**Assignment:**
Set the data below down again, exactly, with every picture left out.

**Record extracts:**
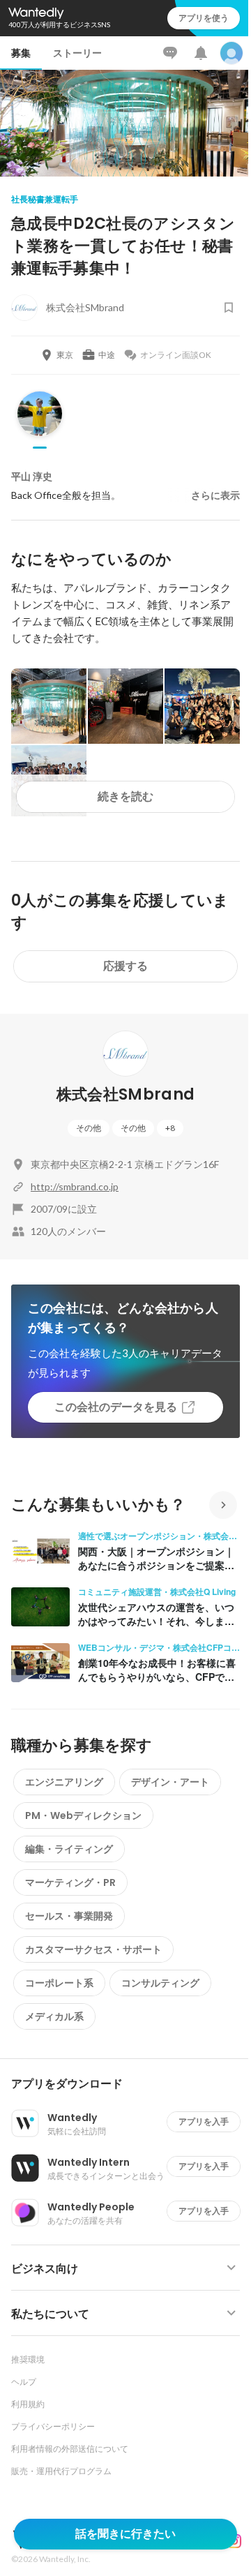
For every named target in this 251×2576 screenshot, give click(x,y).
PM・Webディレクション (83, 1815)
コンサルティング (160, 1983)
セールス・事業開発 (69, 1916)
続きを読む (125, 796)
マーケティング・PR (70, 1882)
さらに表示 (215, 495)
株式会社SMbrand (125, 1094)
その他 (88, 1128)
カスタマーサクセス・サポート (93, 1949)
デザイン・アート (170, 1782)
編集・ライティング (69, 1849)
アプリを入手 (203, 2121)
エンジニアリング (64, 1782)
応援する (125, 966)
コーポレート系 (59, 1983)
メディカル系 (54, 2016)
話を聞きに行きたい (125, 2534)
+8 (170, 1128)
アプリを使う (203, 18)
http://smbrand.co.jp (75, 1186)
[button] (131, 2084)
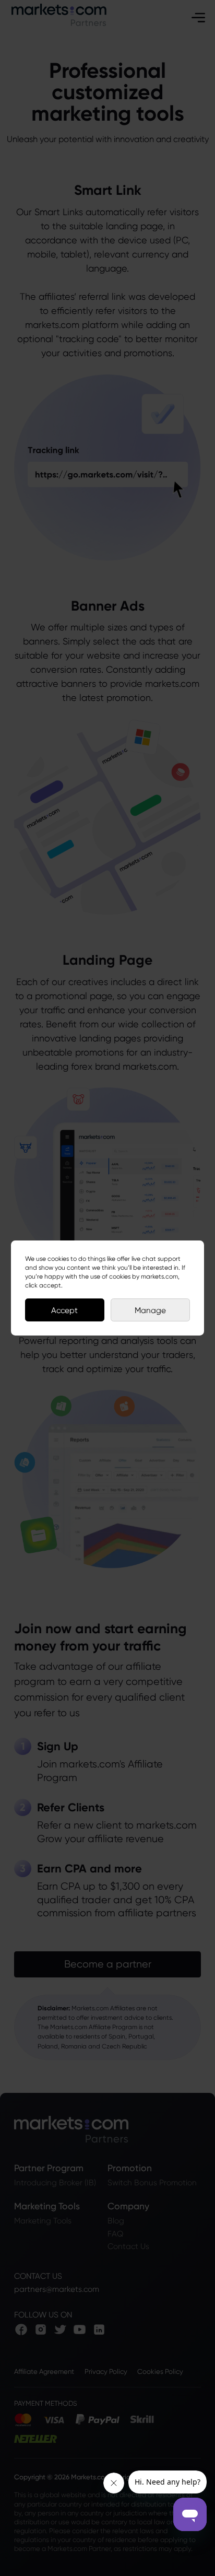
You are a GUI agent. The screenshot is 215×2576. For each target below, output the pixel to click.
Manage (150, 1310)
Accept (64, 1310)
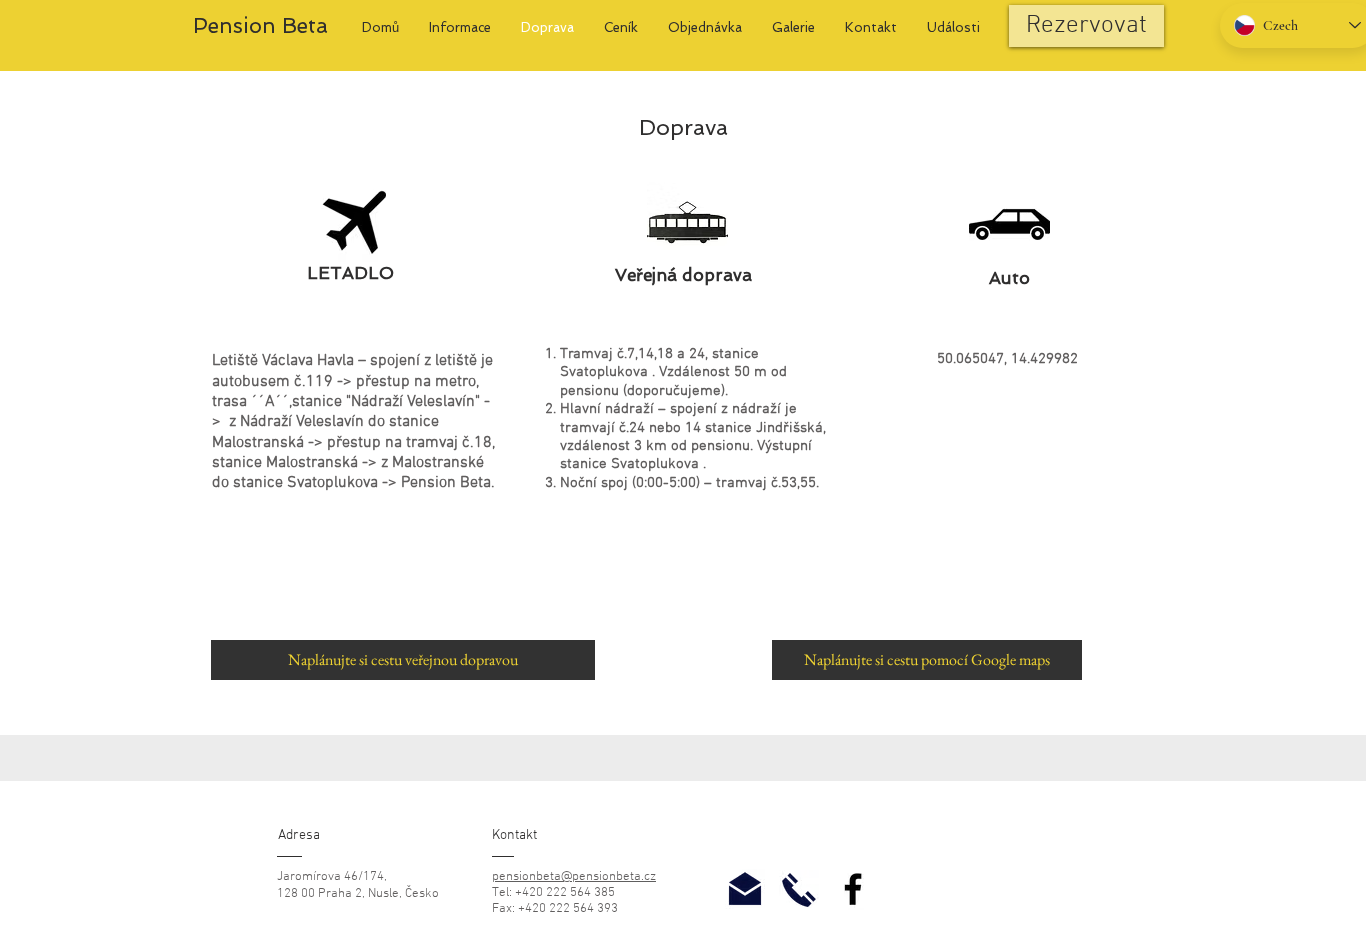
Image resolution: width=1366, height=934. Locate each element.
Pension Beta (260, 25)
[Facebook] (853, 889)
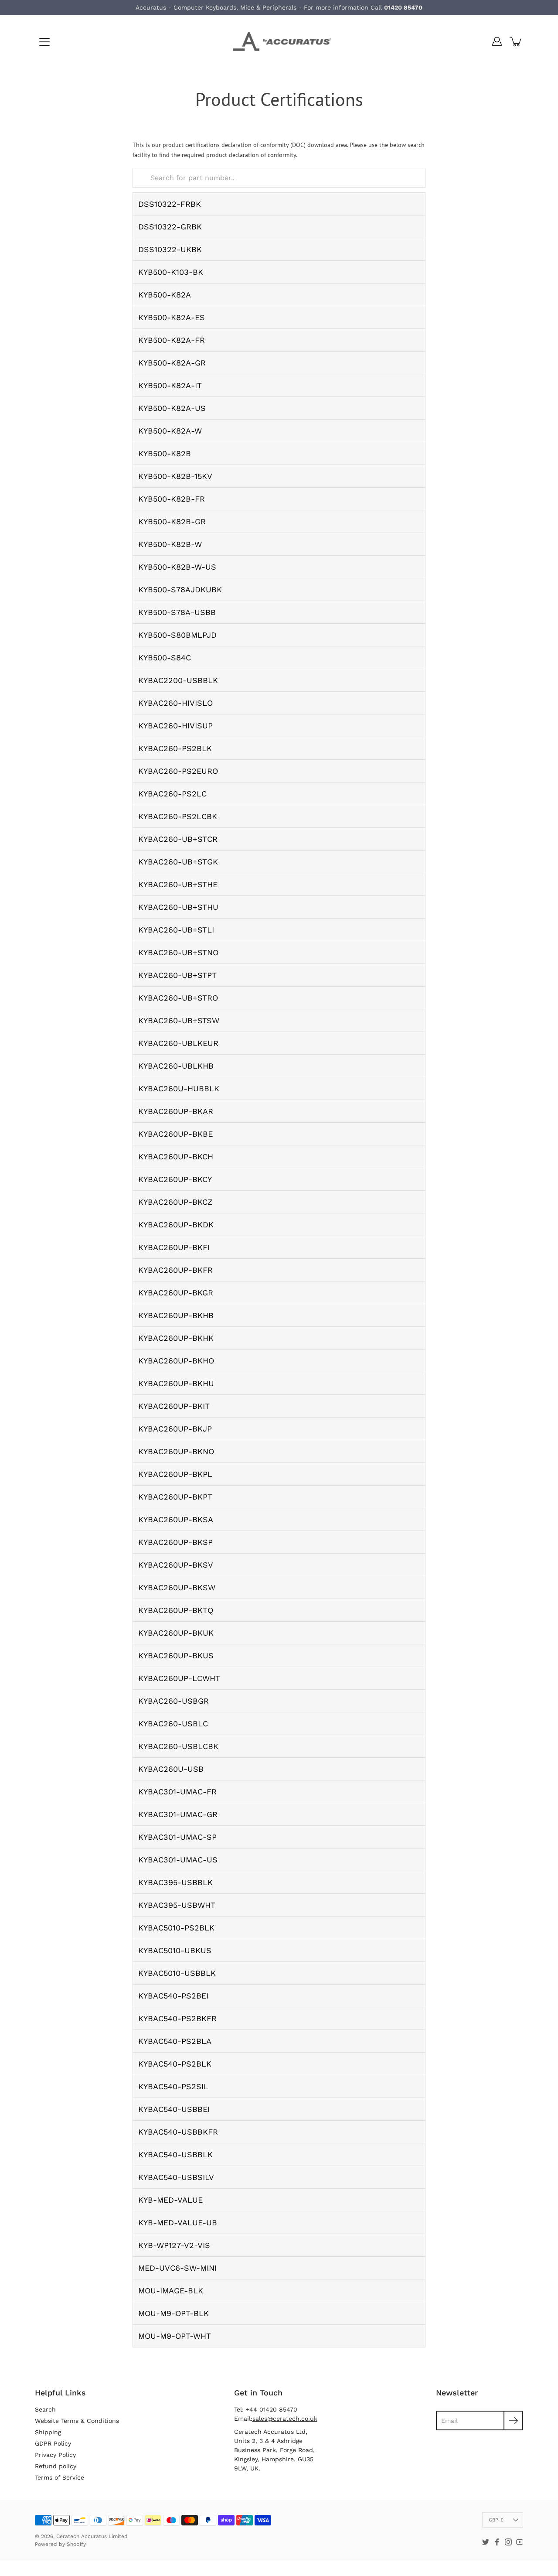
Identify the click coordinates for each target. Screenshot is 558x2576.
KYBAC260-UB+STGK (178, 861)
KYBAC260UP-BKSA (175, 1519)
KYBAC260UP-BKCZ (175, 1201)
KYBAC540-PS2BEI (173, 1995)
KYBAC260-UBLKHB (176, 1065)
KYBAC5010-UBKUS (174, 1950)
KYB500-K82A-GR (172, 362)
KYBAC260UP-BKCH (175, 1156)
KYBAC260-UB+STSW (178, 1020)
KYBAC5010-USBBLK (177, 1973)
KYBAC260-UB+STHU (178, 907)
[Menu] (44, 42)
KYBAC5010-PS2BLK (176, 1927)
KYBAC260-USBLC (173, 1723)
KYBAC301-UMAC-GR (178, 1814)
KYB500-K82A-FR (171, 340)
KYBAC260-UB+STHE (178, 884)
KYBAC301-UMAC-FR (177, 1791)
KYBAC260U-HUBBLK (178, 1088)
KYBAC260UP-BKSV (175, 1564)
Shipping (48, 2432)
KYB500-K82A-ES (171, 317)
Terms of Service (59, 2477)
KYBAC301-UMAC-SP (177, 1836)
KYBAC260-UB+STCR (178, 839)
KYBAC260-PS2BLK (175, 748)
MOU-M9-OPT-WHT (174, 2335)
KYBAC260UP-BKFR (175, 1269)
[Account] (497, 41)
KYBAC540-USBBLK (175, 2154)
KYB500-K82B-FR (171, 498)
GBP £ (496, 2520)
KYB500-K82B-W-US (177, 566)
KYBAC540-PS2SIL (173, 2086)
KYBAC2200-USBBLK (178, 680)
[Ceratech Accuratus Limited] (279, 41)
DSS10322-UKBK (170, 249)
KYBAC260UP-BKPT (175, 1496)
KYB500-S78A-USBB (177, 612)
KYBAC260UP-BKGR (175, 1292)
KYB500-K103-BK (170, 272)
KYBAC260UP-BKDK (176, 1224)
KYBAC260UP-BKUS (176, 1655)
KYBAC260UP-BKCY (175, 1179)
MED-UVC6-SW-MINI (177, 2267)
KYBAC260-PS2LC (172, 793)
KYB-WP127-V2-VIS (174, 2245)
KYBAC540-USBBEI (174, 2109)
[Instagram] (508, 2541)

**Response area:**
For every named target in this 251×2576 screenshot, give click(x,y).
PM・Webディレクション (83, 1815)
コンサルティング (160, 1983)
セールス・事業開発 (69, 1916)
続きを読む (125, 796)
マーケティング・PR (70, 1882)
さらに表示 (215, 495)
株式会社SMbrand (125, 1094)
その他 (88, 1128)
カスタマーサクセス・サポート (93, 1949)
デザイン・アート (170, 1782)
編集・ライティング (69, 1849)
アプリを入手 (203, 2121)
エンジニアリング (64, 1782)
応援する (125, 966)
コーポレート系 (59, 1983)
メディカル系 (54, 2016)
話を聞きに行きたい (125, 2534)
+8 (170, 1128)
アプリを使う (203, 18)
http://smbrand.co.jp (75, 1186)
[button] (131, 2084)
You are a GUI agent. The screenshot is 215×2576. For each target below, output the pixel to click.
Manage (150, 1310)
Accept (64, 1310)
Image resolution: width=1366, height=934. Locate each element.
Pension Beta (260, 25)
[Facebook] (853, 889)
Identify the click coordinates for each target. Screenshot is 558x2576.
KYBAC260-UB+STGK (178, 861)
KYBAC260UP-BKSA (175, 1519)
KYBAC260UP-BKCZ (175, 1201)
KYBAC540-PS2BEI (173, 1995)
KYBAC260-UBLKHB (176, 1065)
KYBAC5010-UBKUS (174, 1950)
KYB500-K82A-GR (172, 362)
KYBAC260UP-BKCH (175, 1156)
KYBAC260-UB+STSW (178, 1020)
KYBAC5010-USBBLK (177, 1973)
KYBAC260-UB+STHU (178, 907)
[Menu] (44, 42)
KYBAC5010-PS2BLK (176, 1927)
KYBAC260-USBLC (173, 1723)
KYBAC301-UMAC-GR (178, 1814)
KYB500-K82A-FR (171, 340)
KYBAC260-UB+STHE (178, 884)
KYBAC301-UMAC-FR (177, 1791)
KYBAC260U-HUBBLK (178, 1088)
KYBAC260UP-BKSV (175, 1564)
Shipping (48, 2432)
KYB500-K82A-ES (171, 317)
Terms of Service (59, 2477)
KYBAC301-UMAC-SP (177, 1836)
KYBAC260-UB+STCR (178, 839)
KYBAC260-PS2BLK (175, 748)
MOU-M9-OPT-WHT (174, 2335)
KYBAC260UP-BKFR (175, 1269)
[Account] (497, 41)
KYBAC540-USBBLK (175, 2154)
KYB500-K82B-FR (171, 498)
GBP £ (496, 2520)
KYB500-K82B-W-US (177, 566)
KYBAC540-PS2SIL (173, 2086)
KYBAC2200-USBBLK (178, 680)
[Ceratech Accuratus Limited] (279, 41)
DSS10322-UKBK (170, 249)
KYBAC260UP-BKPT (175, 1496)
KYB500-S78A-USBB (177, 612)
KYBAC260UP-BKGR (175, 1292)
KYB500-K103-BK (170, 272)
KYBAC260UP-BKDK (176, 1224)
KYBAC260UP-BKUS (176, 1655)
KYBAC260UP-BKCY (175, 1179)
MED-UVC6-SW-MINI (177, 2267)
KYBAC260-PS2LC (172, 793)
KYB-WP127-V2-VIS (174, 2245)
KYBAC540-USBBEI (174, 2109)
[Instagram] (508, 2541)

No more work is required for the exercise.